## Exercise
Rewrite the opera review from "In their opera, Glass" to "think for themselves.", substituting "montage" for "collage" wherever it appears.

## Text
Content starts

In their opera, Glass and Ginsberg aimed for a collective portrait of the modern American psyche, reflecting on charged cultural and political subjects and taking place anywhere and everywhere in the national landscape from the 1950s to the late 1980s. The BC presentation extended the chronology forward to the present day. The stage director, Nathan Troup, wrote in a program note that the layered imagery on the stage was meant to be “a visual manifestation of Ginsberg’s text,” but this was hard to discern; the production was less like a collage than it was like a didactic history drama by Bertolt Brecht, with projected visual images, words and texts to nudge the audience, make them think for themselves.
Conceived without a plot and characters in the usual sense, Glass and Ginsberg created a kind of musico-theatrical smorgasbord of “noise and wild wisdom and political statement,” as the writer put it, adding that “it’s not a ‘linear’ story.” Divided into 14 scenes, the opera is scored for chamber orchestra (six musicians at BC) with instruments and conductor visible on the stage. The music is pretty good Philip Glass music, which is to stay it stops short of being great. It may lack the brilliance and power of passages of Einstein and the other operas, but it is good enough: colorful, variegated, and molded nicely to Ginsberg’s explosive orations.
The vocal forces are a six-member ensemble (two sopranos, a mezzo-soprano, a tenor, baritone, and bass-baritone) who are supposed to portray “archetypal American characters—a waitress, a policeman, a cheerleader, a priest, and a mechanic.” But those characterizations did not come through at BC, despite skillful performances by the student singers. (Two separate casts performed the opera across the four presentations.) They were not the only things that didn’t come through.

Content ends

## Information
Content starts

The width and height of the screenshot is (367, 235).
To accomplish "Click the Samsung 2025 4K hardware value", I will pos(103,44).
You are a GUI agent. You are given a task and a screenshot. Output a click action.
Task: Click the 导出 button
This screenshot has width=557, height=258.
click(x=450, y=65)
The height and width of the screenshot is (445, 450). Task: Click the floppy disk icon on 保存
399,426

Content ends
Content starts

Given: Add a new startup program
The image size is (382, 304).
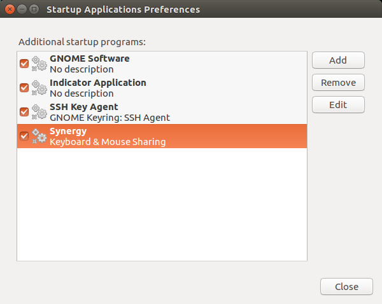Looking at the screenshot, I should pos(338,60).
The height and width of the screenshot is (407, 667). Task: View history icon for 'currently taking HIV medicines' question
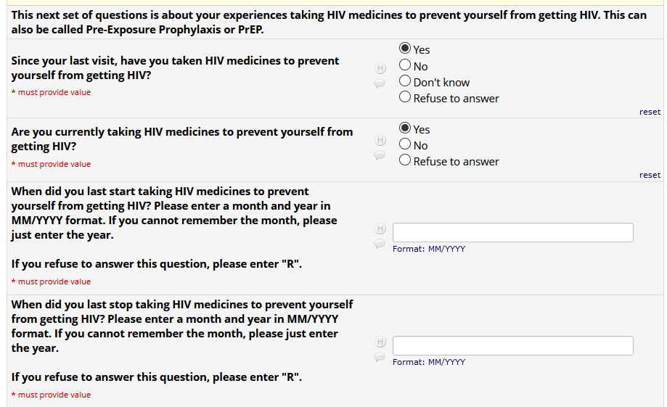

Content ends

## Output of the task
In their opera, Glass and Ginsberg aimed for a collective portrait of the modern American psyche, reflecting on charged cultural and political subjects and taking place anywhere and everywhere in the national landscape from the 1950s to the late 1980s. The BC presentation extended the chronology forward to the present day. The stage director, Nathan Troup, wrote in a program note that the layered imagery on the stage was meant to be “a visual manifestation of Ginsberg’s text,” but this was hard to discern; the production was less like a montage than it was like a didactic history drama by Bertolt Brecht, with projected visual images, words and texts to nudge the audience, make them think for themselves.